* BEGIN Data provided *

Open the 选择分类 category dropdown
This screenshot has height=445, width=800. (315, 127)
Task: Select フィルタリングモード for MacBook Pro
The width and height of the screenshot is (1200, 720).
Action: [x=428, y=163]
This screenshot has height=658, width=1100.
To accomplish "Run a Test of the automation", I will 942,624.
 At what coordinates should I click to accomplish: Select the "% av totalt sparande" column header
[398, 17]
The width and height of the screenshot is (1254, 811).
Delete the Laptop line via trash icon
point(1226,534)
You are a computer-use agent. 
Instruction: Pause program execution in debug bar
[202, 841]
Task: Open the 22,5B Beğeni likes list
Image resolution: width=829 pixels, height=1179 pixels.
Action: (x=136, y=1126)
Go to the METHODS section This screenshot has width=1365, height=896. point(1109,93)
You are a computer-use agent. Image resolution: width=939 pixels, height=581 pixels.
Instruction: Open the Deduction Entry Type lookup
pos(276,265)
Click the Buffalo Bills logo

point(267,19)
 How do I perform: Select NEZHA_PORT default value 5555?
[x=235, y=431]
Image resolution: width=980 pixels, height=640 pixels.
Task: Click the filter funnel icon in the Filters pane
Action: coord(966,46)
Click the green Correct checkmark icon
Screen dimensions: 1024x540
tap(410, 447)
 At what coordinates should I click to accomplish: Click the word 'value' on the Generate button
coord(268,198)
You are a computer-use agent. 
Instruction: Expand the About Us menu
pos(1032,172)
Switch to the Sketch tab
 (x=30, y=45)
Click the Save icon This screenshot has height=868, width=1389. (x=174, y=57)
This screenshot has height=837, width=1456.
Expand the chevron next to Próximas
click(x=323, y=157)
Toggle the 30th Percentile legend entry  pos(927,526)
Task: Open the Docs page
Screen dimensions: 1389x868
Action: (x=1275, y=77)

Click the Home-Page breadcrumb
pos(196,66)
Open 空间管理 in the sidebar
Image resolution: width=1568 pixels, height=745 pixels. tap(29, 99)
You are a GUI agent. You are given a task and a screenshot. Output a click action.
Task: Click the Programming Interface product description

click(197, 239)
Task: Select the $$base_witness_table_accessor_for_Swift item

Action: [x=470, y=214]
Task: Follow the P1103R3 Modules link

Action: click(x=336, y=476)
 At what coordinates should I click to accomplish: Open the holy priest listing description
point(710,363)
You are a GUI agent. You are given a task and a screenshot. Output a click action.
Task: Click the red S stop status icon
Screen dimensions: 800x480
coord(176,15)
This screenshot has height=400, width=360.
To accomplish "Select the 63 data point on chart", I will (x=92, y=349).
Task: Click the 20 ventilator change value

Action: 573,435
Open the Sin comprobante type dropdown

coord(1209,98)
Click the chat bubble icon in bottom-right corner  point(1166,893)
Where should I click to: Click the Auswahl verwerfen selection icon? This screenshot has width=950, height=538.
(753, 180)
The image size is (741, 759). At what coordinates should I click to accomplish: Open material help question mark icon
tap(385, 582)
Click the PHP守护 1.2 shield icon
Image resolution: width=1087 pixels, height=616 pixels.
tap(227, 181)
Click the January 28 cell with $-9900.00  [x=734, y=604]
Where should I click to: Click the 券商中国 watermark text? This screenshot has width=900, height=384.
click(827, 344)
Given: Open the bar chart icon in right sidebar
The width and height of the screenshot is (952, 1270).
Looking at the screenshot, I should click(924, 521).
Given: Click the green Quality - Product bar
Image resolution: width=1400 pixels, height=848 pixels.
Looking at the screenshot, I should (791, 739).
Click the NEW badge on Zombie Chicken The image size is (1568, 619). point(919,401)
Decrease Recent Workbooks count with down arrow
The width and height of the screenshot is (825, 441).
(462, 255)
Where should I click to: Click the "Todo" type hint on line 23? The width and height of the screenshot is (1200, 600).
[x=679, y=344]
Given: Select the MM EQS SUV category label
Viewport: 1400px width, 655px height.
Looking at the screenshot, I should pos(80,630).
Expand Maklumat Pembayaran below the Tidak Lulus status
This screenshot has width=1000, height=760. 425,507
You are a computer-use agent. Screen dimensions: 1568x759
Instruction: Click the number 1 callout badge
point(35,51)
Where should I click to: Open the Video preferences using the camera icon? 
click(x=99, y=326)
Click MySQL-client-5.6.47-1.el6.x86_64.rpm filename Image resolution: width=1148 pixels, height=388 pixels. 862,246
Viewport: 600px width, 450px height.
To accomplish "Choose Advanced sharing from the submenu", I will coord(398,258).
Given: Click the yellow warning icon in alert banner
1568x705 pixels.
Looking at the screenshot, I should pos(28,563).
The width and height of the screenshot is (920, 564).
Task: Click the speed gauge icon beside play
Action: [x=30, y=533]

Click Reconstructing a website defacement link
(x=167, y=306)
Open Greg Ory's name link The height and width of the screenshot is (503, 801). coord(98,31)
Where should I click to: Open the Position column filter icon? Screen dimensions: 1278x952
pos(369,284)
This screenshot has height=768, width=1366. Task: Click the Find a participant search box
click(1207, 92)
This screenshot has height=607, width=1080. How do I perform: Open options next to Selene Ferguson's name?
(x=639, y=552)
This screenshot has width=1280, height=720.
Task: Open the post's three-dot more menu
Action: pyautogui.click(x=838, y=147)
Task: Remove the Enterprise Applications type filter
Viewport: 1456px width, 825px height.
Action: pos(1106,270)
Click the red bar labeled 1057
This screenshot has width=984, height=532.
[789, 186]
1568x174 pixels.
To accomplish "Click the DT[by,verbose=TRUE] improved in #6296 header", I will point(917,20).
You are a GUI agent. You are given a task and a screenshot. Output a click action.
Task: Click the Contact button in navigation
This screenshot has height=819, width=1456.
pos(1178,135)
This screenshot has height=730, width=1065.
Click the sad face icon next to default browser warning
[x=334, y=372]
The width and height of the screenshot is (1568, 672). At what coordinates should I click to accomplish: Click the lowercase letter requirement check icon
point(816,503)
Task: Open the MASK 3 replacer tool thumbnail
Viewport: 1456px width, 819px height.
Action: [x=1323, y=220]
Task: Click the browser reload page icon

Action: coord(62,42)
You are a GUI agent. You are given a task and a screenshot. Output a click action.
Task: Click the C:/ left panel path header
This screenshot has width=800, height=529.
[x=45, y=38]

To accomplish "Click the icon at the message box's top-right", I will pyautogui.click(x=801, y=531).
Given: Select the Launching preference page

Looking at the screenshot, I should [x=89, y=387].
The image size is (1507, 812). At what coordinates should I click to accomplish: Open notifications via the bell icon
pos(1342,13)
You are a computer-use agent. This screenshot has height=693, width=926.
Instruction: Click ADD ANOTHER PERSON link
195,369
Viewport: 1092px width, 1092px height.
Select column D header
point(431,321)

* END Data provided *

[Task]
Reproduce every one of the lines above verbatim, from first to last.

[Finished answer]
Open the 选择分类 category dropdown
This screenshot has height=445, width=800. (315, 127)
Task: Select フィルタリングモード for MacBook Pro
The width and height of the screenshot is (1200, 720).
Action: [x=428, y=163]
This screenshot has height=658, width=1100.
To accomplish "Run a Test of the automation", I will 942,624.
 At what coordinates should I click to accomplish: Select the "% av totalt sparande" column header
[398, 17]
The width and height of the screenshot is (1254, 811).
Delete the Laptop line via trash icon
point(1226,534)
You are a computer-use agent. 
Instruction: Pause program execution in debug bar
[202, 841]
Task: Open the 22,5B Beğeni likes list
Image resolution: width=829 pixels, height=1179 pixels.
Action: (x=136, y=1126)
Go to the METHODS section This screenshot has width=1365, height=896. point(1109,93)
You are a computer-use agent. Image resolution: width=939 pixels, height=581 pixels.
Instruction: Open the Deduction Entry Type lookup
pos(276,265)
Click the Buffalo Bills logo

point(267,19)
 How do I perform: Select NEZHA_PORT default value 5555?
[x=235, y=431]
Image resolution: width=980 pixels, height=640 pixels.
Task: Click the filter funnel icon in the Filters pane
Action: coord(966,46)
Click the green Correct checkmark icon
Screen dimensions: 1024x540
tap(410, 447)
 At what coordinates should I click to accomplish: Click the word 'value' on the Generate button
coord(268,198)
You are a computer-use agent. 
Instruction: Expand the About Us menu
pos(1032,172)
Switch to the Sketch tab
 (x=30, y=45)
Click the Save icon This screenshot has height=868, width=1389. (x=174, y=57)
This screenshot has height=837, width=1456.
Expand the chevron next to Próximas
click(x=323, y=157)
Toggle the 30th Percentile legend entry  pos(927,526)
Task: Open the Docs page
Screen dimensions: 1389x868
Action: (x=1275, y=77)

Click the Home-Page breadcrumb
pos(196,66)
Open 空间管理 in the sidebar
Image resolution: width=1568 pixels, height=745 pixels. tap(29, 99)
You are a GUI agent. You are given a task and a screenshot. Output a click action.
Task: Click the Programming Interface product description

click(197, 239)
Task: Select the $$base_witness_table_accessor_for_Swift item

Action: [x=470, y=214]
Task: Follow the P1103R3 Modules link

Action: click(x=336, y=476)
 At what coordinates should I click to accomplish: Open the holy priest listing description
point(710,363)
You are a GUI agent. You are given a task and a screenshot. Output a click action.
Task: Click the red S stop status icon
Screen dimensions: 800x480
coord(176,15)
This screenshot has height=400, width=360.
To accomplish "Select the 63 data point on chart", I will (x=92, y=349).
Task: Click the 20 ventilator change value

Action: 573,435
Open the Sin comprobante type dropdown

coord(1209,98)
Click the chat bubble icon in bottom-right corner  point(1166,893)
Where should I click to: Click the Auswahl verwerfen selection icon? This screenshot has width=950, height=538.
(753, 180)
The image size is (741, 759). At what coordinates should I click to accomplish: Open material help question mark icon
tap(385, 582)
Click the PHP守护 1.2 shield icon
Image resolution: width=1087 pixels, height=616 pixels.
tap(227, 181)
Click the January 28 cell with $-9900.00  [x=734, y=604]
Where should I click to: Click the 券商中国 watermark text? This screenshot has width=900, height=384.
click(827, 344)
Given: Open the bar chart icon in right sidebar
The width and height of the screenshot is (952, 1270).
Looking at the screenshot, I should click(924, 521).
Given: Click the green Quality - Product bar
Image resolution: width=1400 pixels, height=848 pixels.
Looking at the screenshot, I should (791, 739).
Click the NEW badge on Zombie Chicken The image size is (1568, 619). point(919,401)
Decrease Recent Workbooks count with down arrow
The width and height of the screenshot is (825, 441).
(462, 255)
Where should I click to: Click the "Todo" type hint on line 23? The width and height of the screenshot is (1200, 600).
[x=679, y=344]
Given: Select the MM EQS SUV category label
Viewport: 1400px width, 655px height.
Looking at the screenshot, I should pos(80,630).
Expand Maklumat Pembayaran below the Tidak Lulus status
This screenshot has width=1000, height=760. 425,507
You are a computer-use agent. Screen dimensions: 1568x759
Instruction: Click the number 1 callout badge
point(35,51)
Where should I click to: Open the Video preferences using the camera icon? 
click(x=99, y=326)
Click MySQL-client-5.6.47-1.el6.x86_64.rpm filename Image resolution: width=1148 pixels, height=388 pixels. 862,246
Viewport: 600px width, 450px height.
To accomplish "Choose Advanced sharing from the submenu", I will coord(398,258).
Given: Click the yellow warning icon in alert banner
1568x705 pixels.
Looking at the screenshot, I should pos(28,563).
The width and height of the screenshot is (920, 564).
Task: Click the speed gauge icon beside play
Action: [x=30, y=533]

Click Reconstructing a website defacement link
(x=167, y=306)
Open Greg Ory's name link The height and width of the screenshot is (503, 801). coord(98,31)
Where should I click to: Open the Position column filter icon? Screen dimensions: 1278x952
pos(369,284)
This screenshot has height=768, width=1366. Task: Click the Find a participant search box
click(1207, 92)
This screenshot has height=607, width=1080. How do I perform: Open options next to Selene Ferguson's name?
(x=639, y=552)
This screenshot has width=1280, height=720.
Task: Open the post's three-dot more menu
Action: pyautogui.click(x=838, y=147)
Task: Remove the Enterprise Applications type filter
Viewport: 1456px width, 825px height.
Action: pos(1106,270)
Click the red bar labeled 1057
This screenshot has width=984, height=532.
[789, 186]
1568x174 pixels.
To accomplish "Click the DT[by,verbose=TRUE] improved in #6296 header", I will point(917,20).
You are a GUI agent. You are given a task and a screenshot. Output a click action.
Task: Click the Contact button in navigation
This screenshot has height=819, width=1456.
pos(1178,135)
This screenshot has height=730, width=1065.
Click the sad face icon next to default browser warning
[x=334, y=372]
The width and height of the screenshot is (1568, 672). At what coordinates should I click to accomplish: Click the lowercase letter requirement check icon
point(816,503)
Task: Open the MASK 3 replacer tool thumbnail
Viewport: 1456px width, 819px height.
Action: [x=1323, y=220]
Task: Click the browser reload page icon

Action: coord(62,42)
You are a GUI agent. You are given a task and a screenshot. Output a click action.
Task: Click the C:/ left panel path header
This screenshot has width=800, height=529.
[x=45, y=38]

To accomplish "Click the icon at the message box's top-right", I will pyautogui.click(x=801, y=531).
Given: Select the Launching preference page

Looking at the screenshot, I should [x=89, y=387].
The image size is (1507, 812). At what coordinates should I click to accomplish: Open notifications via the bell icon
pos(1342,13)
You are a computer-use agent. This screenshot has height=693, width=926.
Instruction: Click ADD ANOTHER PERSON link
195,369
Viewport: 1092px width, 1092px height.
Select column D header
point(431,321)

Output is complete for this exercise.